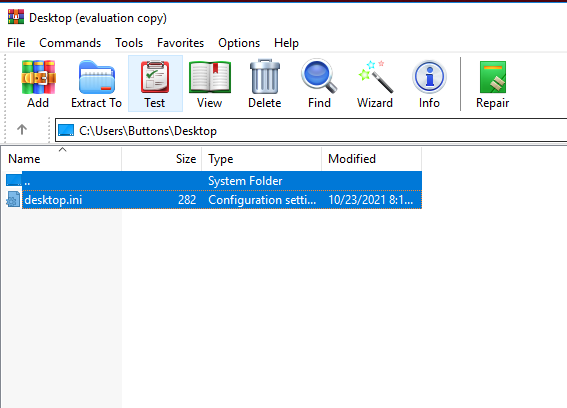
Task: Click the address path field
Action: pos(311,130)
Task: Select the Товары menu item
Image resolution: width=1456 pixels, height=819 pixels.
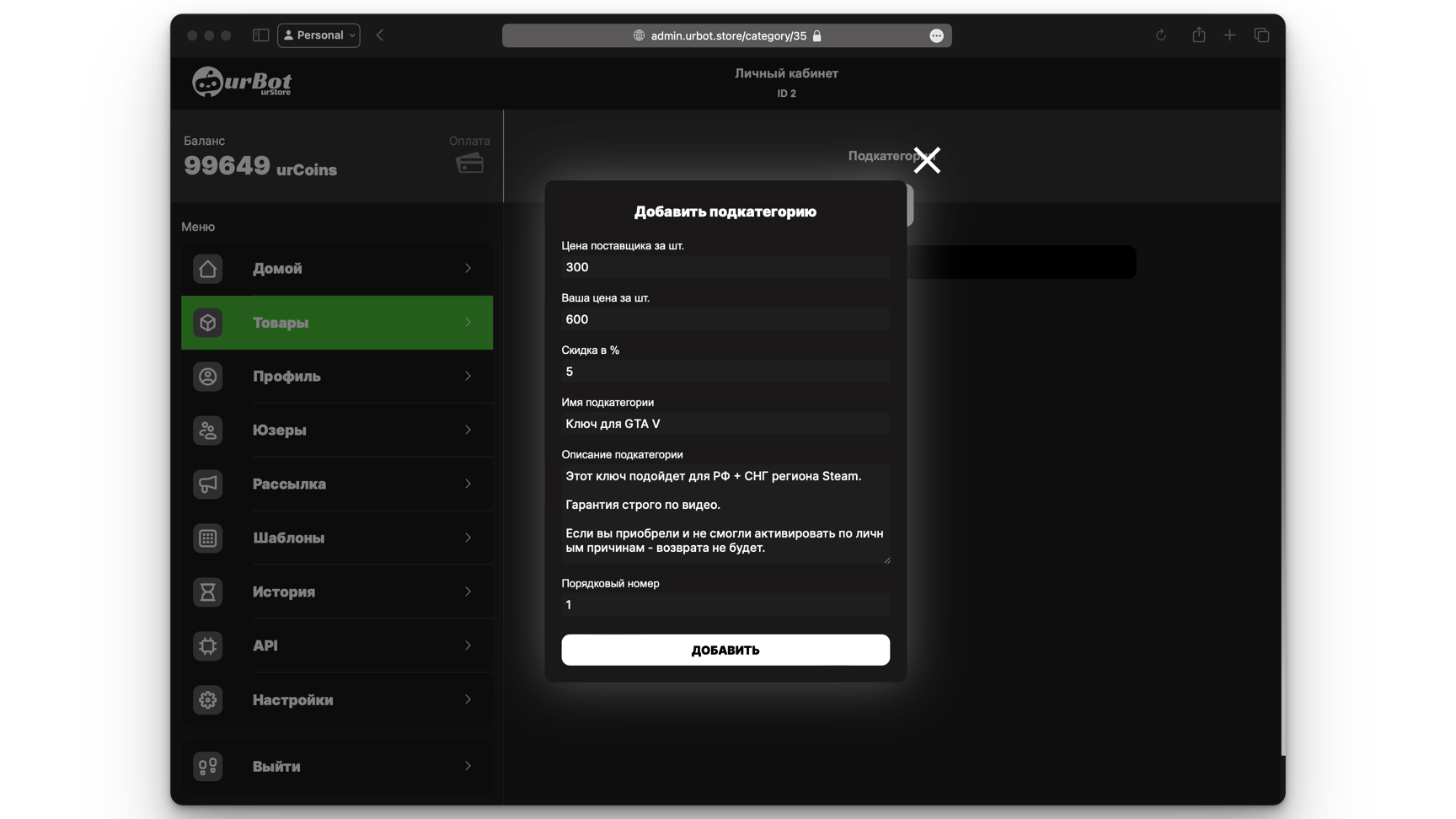Action: click(337, 323)
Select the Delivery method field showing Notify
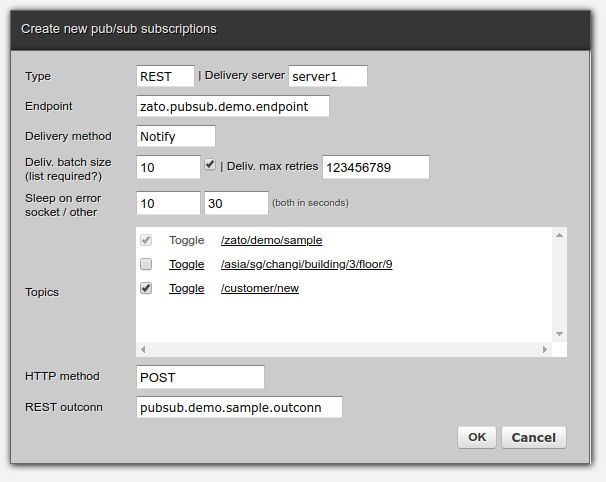606x482 pixels. click(176, 136)
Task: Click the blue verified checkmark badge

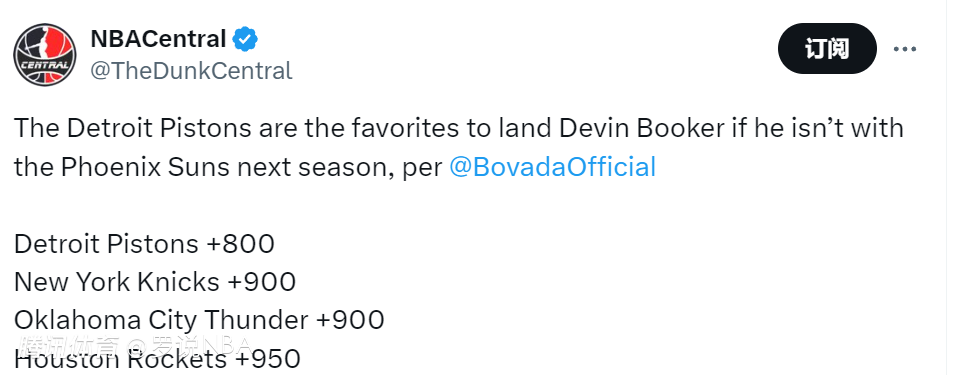Action: (245, 39)
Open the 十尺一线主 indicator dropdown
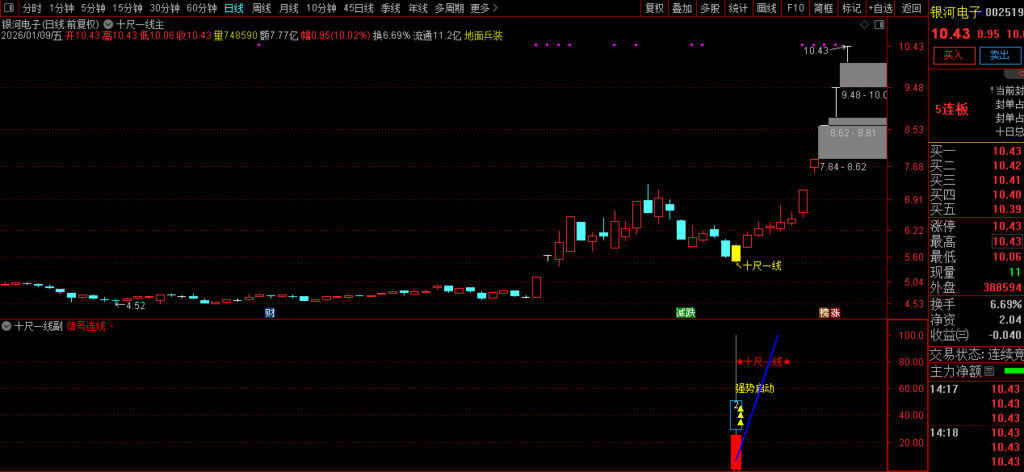Screen dimensions: 1024x472 tap(108, 22)

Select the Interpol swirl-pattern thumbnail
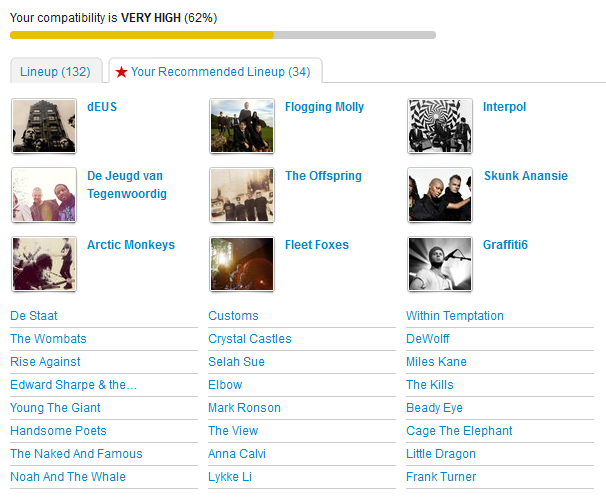click(440, 126)
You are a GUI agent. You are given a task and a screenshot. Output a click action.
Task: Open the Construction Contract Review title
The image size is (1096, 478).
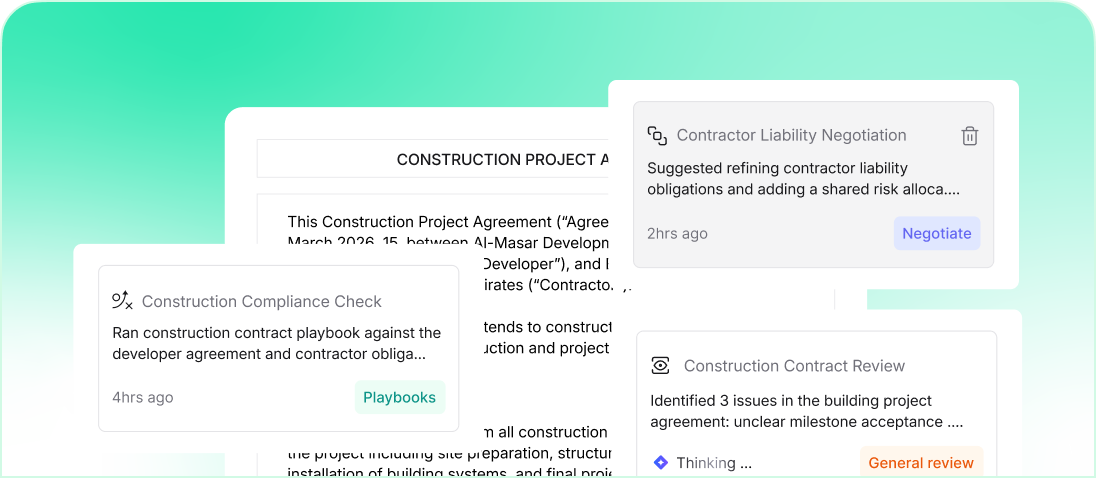coord(794,366)
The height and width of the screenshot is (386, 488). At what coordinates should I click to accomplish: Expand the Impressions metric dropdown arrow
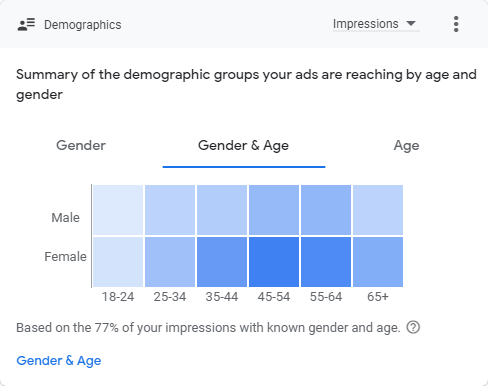pos(411,23)
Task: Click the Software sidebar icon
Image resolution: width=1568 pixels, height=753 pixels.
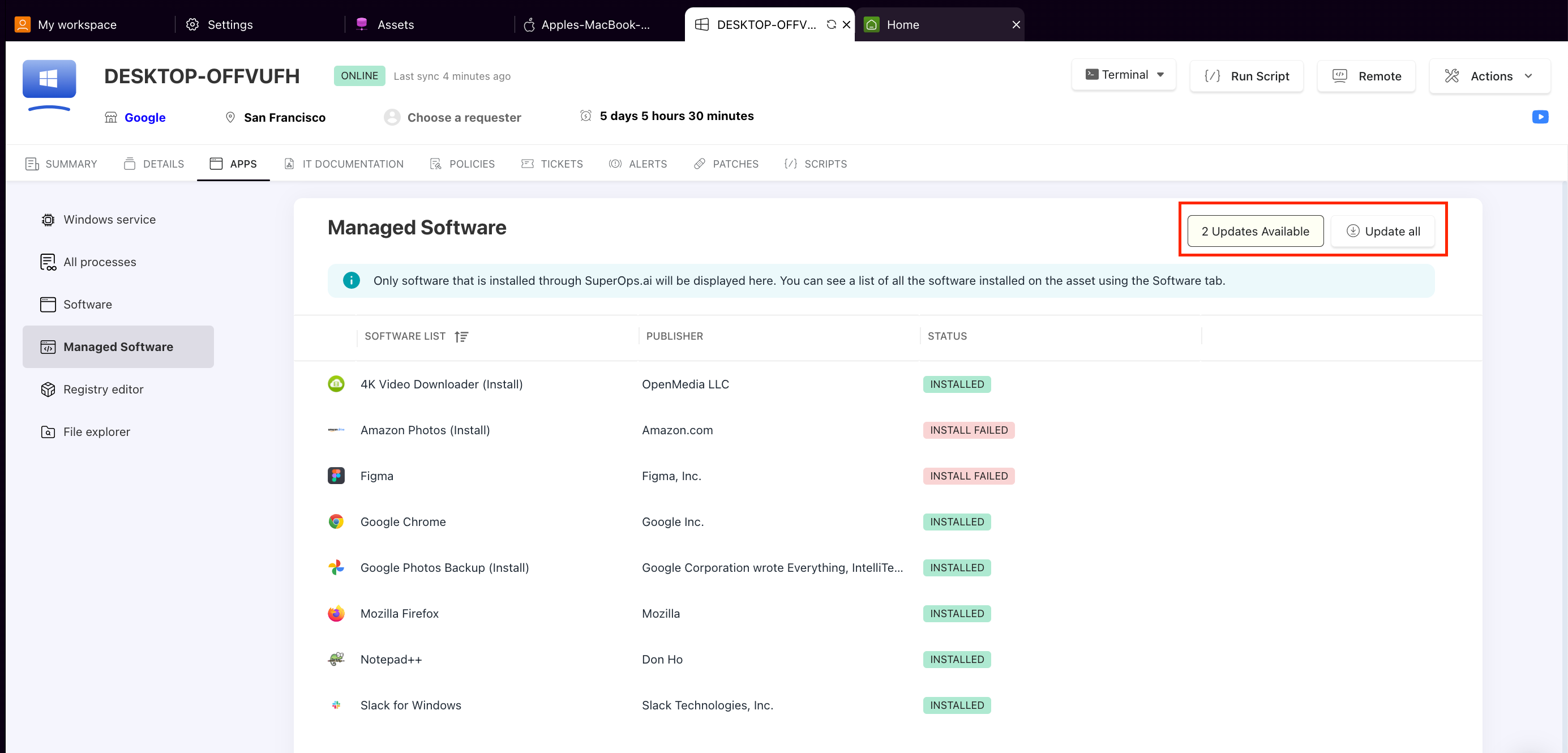Action: click(47, 304)
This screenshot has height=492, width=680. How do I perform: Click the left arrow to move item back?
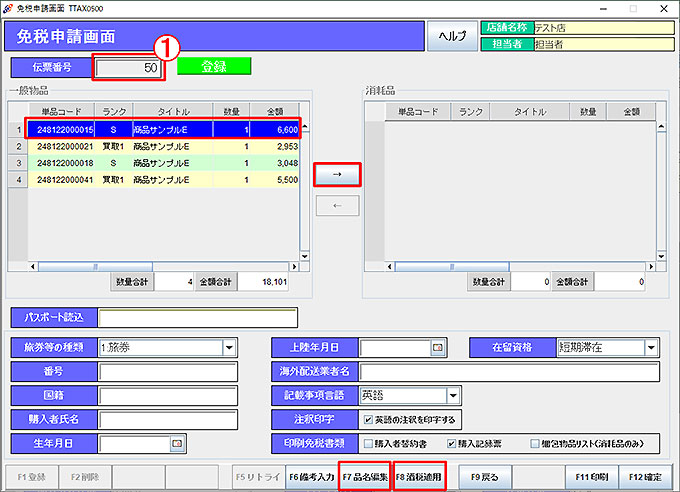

[DIRECTIONS]:
Copy the records word for word, starting at the line that contains "Select the Delivery" and ending at the line that contains "click(440, 126)", with both of those lines included. Leave out the pictures.

[WORKED ANSWER]:
Select the Delivery method field showing Notify
606x482 pixels. click(176, 136)
Task: Click the blue verified checkmark badge

Action: (245, 39)
Open the 十尺一线主 indicator dropdown
Screen dimensions: 1024x472 tap(108, 22)

Select the Interpol swirl-pattern thumbnail
click(440, 126)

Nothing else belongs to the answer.